文献类型: 中文期刊
作者: 钱璟 1 ; 王崇明 2 ; 潘鲁青 1 ; 黄倢 2 ;
作者机构: 1.中国海洋大学水产学院
2.中国水产科学研究院黄海水产研究所
关键词: 引物酶;原核表达;Pico-Green核酸染料;酶学活性;多聚胞嘧啶寡核苷酸
期刊名称: 水产学报
ISSN: 1000-0615
年卷期: 2013 年 37 卷 09 期
页码: 1401-1408
收录情况: 北大核心 ; CSCD
摘要: 根据急性病毒性坏死病毒(acute viral necrosis virus,AVNV)ORF 024序列设计引物,以AVNV的DNA为模板进行扩增AVNV引物酶(primase)基因,同时构建表达质粒pET32a-prim,并转化至E.coli BL21(DE3)进行诱导表达。
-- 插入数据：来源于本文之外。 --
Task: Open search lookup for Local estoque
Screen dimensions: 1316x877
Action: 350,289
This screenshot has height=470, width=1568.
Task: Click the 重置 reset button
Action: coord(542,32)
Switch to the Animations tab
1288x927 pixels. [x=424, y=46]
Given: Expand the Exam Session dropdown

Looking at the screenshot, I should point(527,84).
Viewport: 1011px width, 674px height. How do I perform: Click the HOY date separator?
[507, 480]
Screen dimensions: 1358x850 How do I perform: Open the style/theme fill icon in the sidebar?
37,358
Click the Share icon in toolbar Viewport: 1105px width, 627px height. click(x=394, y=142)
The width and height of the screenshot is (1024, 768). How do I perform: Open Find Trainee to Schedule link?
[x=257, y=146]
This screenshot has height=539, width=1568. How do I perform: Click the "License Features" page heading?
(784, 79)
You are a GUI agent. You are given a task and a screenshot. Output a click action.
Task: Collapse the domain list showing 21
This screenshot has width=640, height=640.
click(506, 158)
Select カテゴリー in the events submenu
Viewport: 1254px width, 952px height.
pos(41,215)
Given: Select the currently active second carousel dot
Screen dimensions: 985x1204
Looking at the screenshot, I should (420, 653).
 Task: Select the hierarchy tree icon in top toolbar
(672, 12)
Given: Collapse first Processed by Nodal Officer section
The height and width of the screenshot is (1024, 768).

SDS-PAGE检测显示诱导表达两条蛋白条带,其中分子量为60 ku的蛋白条带与预期表达蛋白条带大小一致,另一蛋白条带分子量约为55 ku,经Western-blotting及质谱分析鉴定分子量60 ku的蛋白条带为AVNV-引物酶,而表达出的55 ku蛋白条带存在部分引物酶多肽片段。RNA结合荧光染料Pico-Green在30 min内荧光强度比较稳定,从而确定30 min为进行AVNV引物酶活性分析的最佳终止反应时间,并在引物合成实验中观察到30 min内引物酶活性较高。当使用多聚胞嘧啶寡核苷酸poly(d C)为模板时,重组引物酶能特异性催化底物GTP。0.1 mmol/L Zn2+可显著增强引物酶活性,而1mmol/L Mn2+和EDTA能抑制引物酶活性。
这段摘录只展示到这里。